In questo inizio del XXI secolo, in maniera del tutto silenziosa, sta avvenendo la svolta più significativa nella storia dell'umanità. Per la prima volta infatti dai tempi di Adamo ed Eva la crescita della popolazione mondiale non aumenta più di velocità, ma inizia a rallentare fino a lasciare prevedere nel giro di pochi decenni il raggiungimento di una sostanziale stabilità. Ci sono voluti dodici anni, sia dopo il 1975 sia dopo il 1987, per aggiungere un miliardo alla popolazione mondiale passando a cinque e poi a sei miliardi.
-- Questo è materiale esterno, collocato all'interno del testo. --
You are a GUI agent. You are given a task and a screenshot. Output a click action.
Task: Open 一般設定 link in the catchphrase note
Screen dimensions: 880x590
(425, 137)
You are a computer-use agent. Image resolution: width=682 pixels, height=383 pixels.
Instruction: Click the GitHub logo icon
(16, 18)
Ora ce ne vorranno almeno 14 di anni per raggiungere i 7 miliardi con una popolazione che entro la fine del secolo, forse senza riuscire a toccare i 9 miliardi, inizierà gradualmente a diminuire.
Nei paesi industrializzati, tranne che in Francia e paesi scandinavi, il tasso di natalità è già ora tale che solo con l'immigrazione si mantiene una pur limitata crescita della popolazione. Ma anche nei grandi colossi mondiali il processo di riduzione del tasso di natalità appare ormai irreversibile. Più velocemente in Cina, più lentamente in India l'effetto congiunto del maggiore benessere e della diffusione dell'educazione, dei metodi anticoncezionali e dell'aborto stanno portando la natalità al di sotto della soglia di sostituzione.
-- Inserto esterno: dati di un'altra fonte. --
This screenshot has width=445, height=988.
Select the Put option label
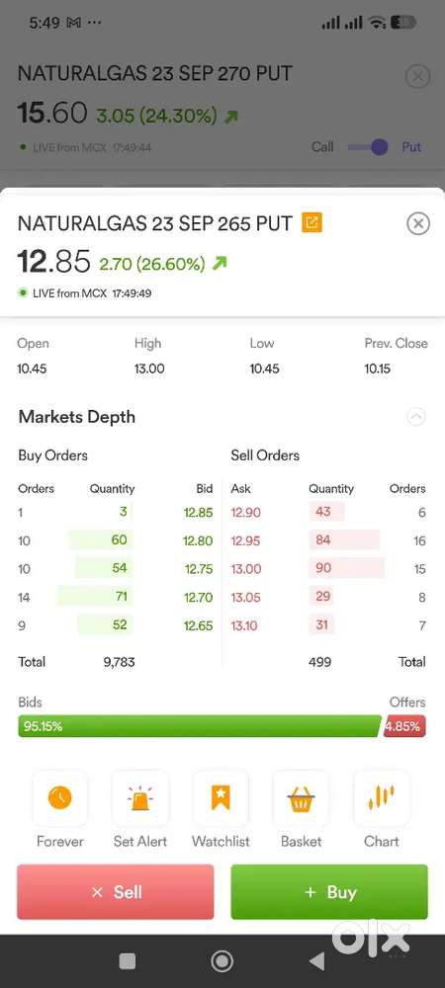pos(411,147)
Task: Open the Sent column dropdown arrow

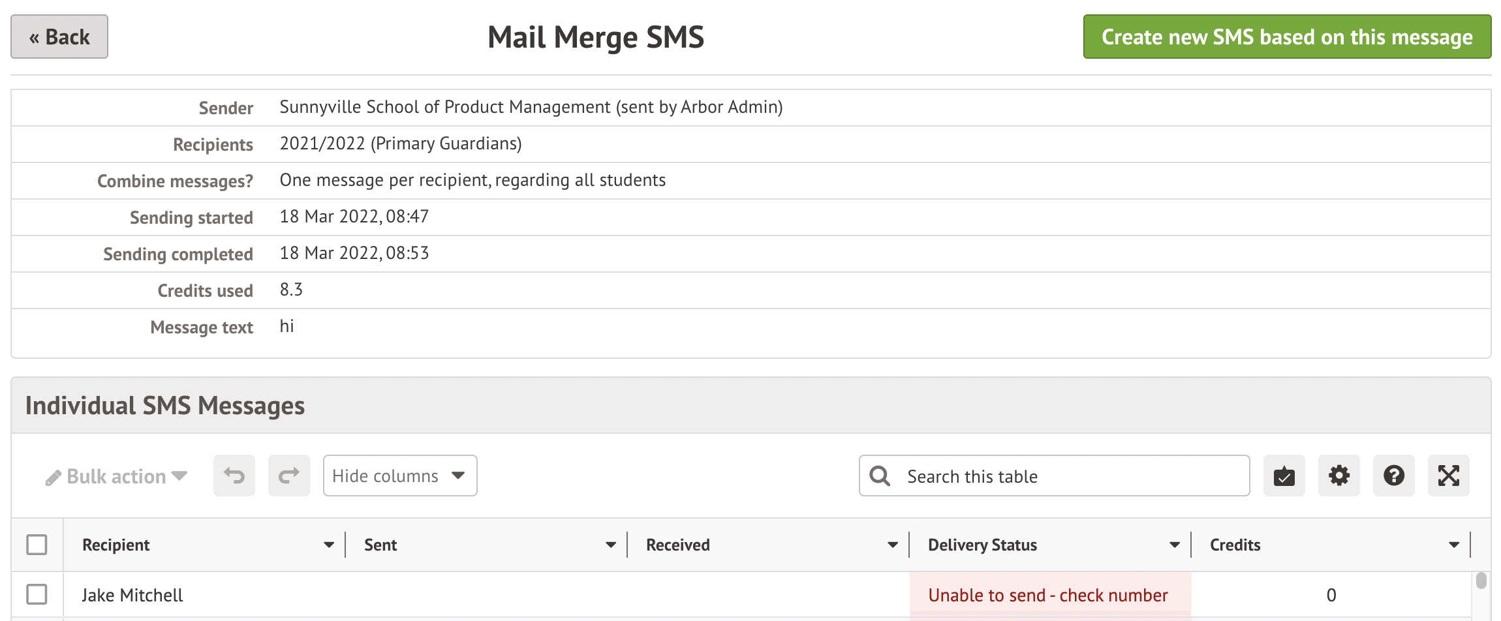Action: coord(611,545)
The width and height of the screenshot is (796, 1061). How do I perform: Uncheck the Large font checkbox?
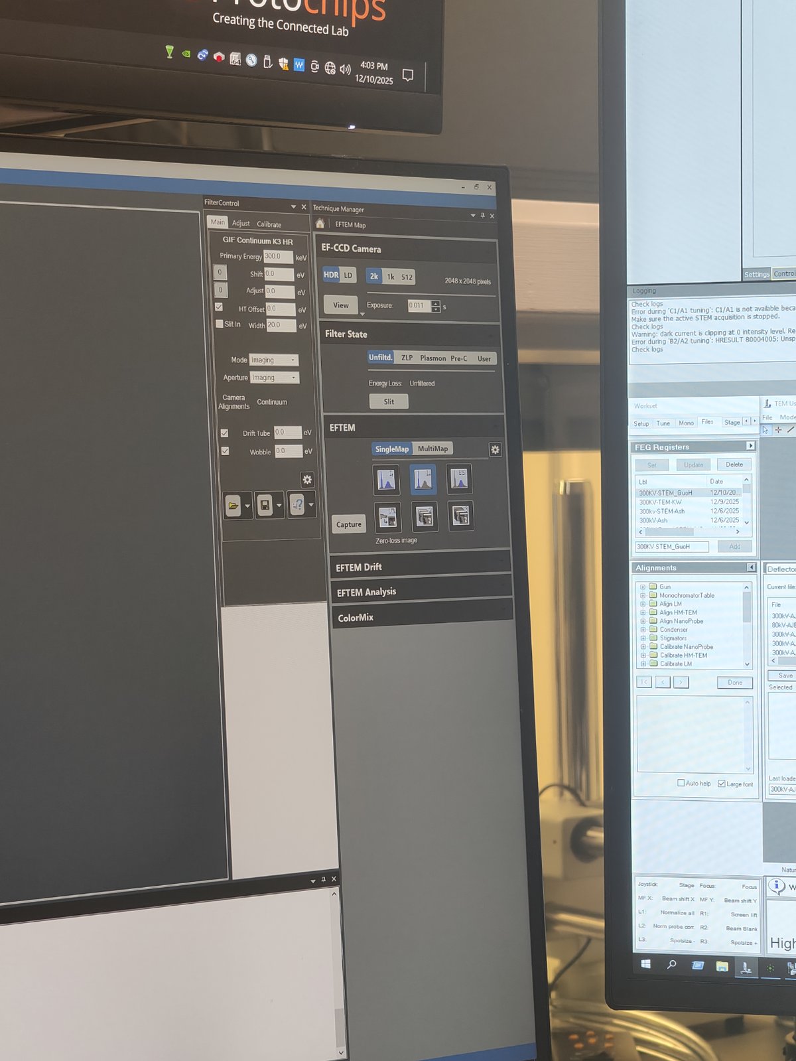coord(722,784)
Appare quindi definitivamente superata la drammatica profezia di Thomas Robert Malthus, il reverendo inglese che alla fine del Settecento con il suo Saggio sul principio di popolazione e i suoi effetti sullo sviluppo futuro della società diede il via a una corrente di pensiero che ha progressivamente aumentato nei secoli i propri discepoli. Contribuendo tuttavia a creare l'illusione che le politiche demografiche potessero sostituirsi agli interventi reali per favorire la crescita.
Le profezie di Malthus non si sono avverate. Il mondo è ben lontano dai più di duecento miliardi di abitanti a cui si sarebbe dovuto arrivare se si fosse mantenuta la crescita con progressione geometrica indicata dal reverendo inglese. E il sottosviluppo e la povertà sono del tutto riconducibili più alla corruzione, all'inefficienza, al protezionismo e alle ambizioni dei poteri politici, spesso dittatoriali, che alla pressione demografica.
Nella storia del mondo la crescita della popolazione è stata sempre affiancata da progressi nella tecnologia, nei metodi di coltivazione, nell'efficienza della produzione e dei commerci. Ora come afferma Fred Pearce, giornalista di New Scientist, nel suo Il pianeta nel futuro, «stiamo uscendo dalla più massiccia espansione demografica della storia umana»: ci avviamo a un mondo in cui i problemi saranno sempre più l'esatto contrario di quanto temuto da Malthus. Le società occidentali, e soprattutto l'Italia, si trovano già ora a dover fare i conti con la bassa natalità, per l'allungamento della vita media, per la scarsa partecipazione femminile al lavoro, per l'alta età media in cui i giovani trovano un'occupazione. Con la necessità di gestire un'immigrazione altrettanto indispensabile, quanto complessa sotto il profilo sociale. Senza dimenticare che il calo demografico dell'Occidente rientra sempre più spesso, nel giudizio degli economisti, tra le cause strutturali della crisi che ha investito negli ultimi anni il sistema economico.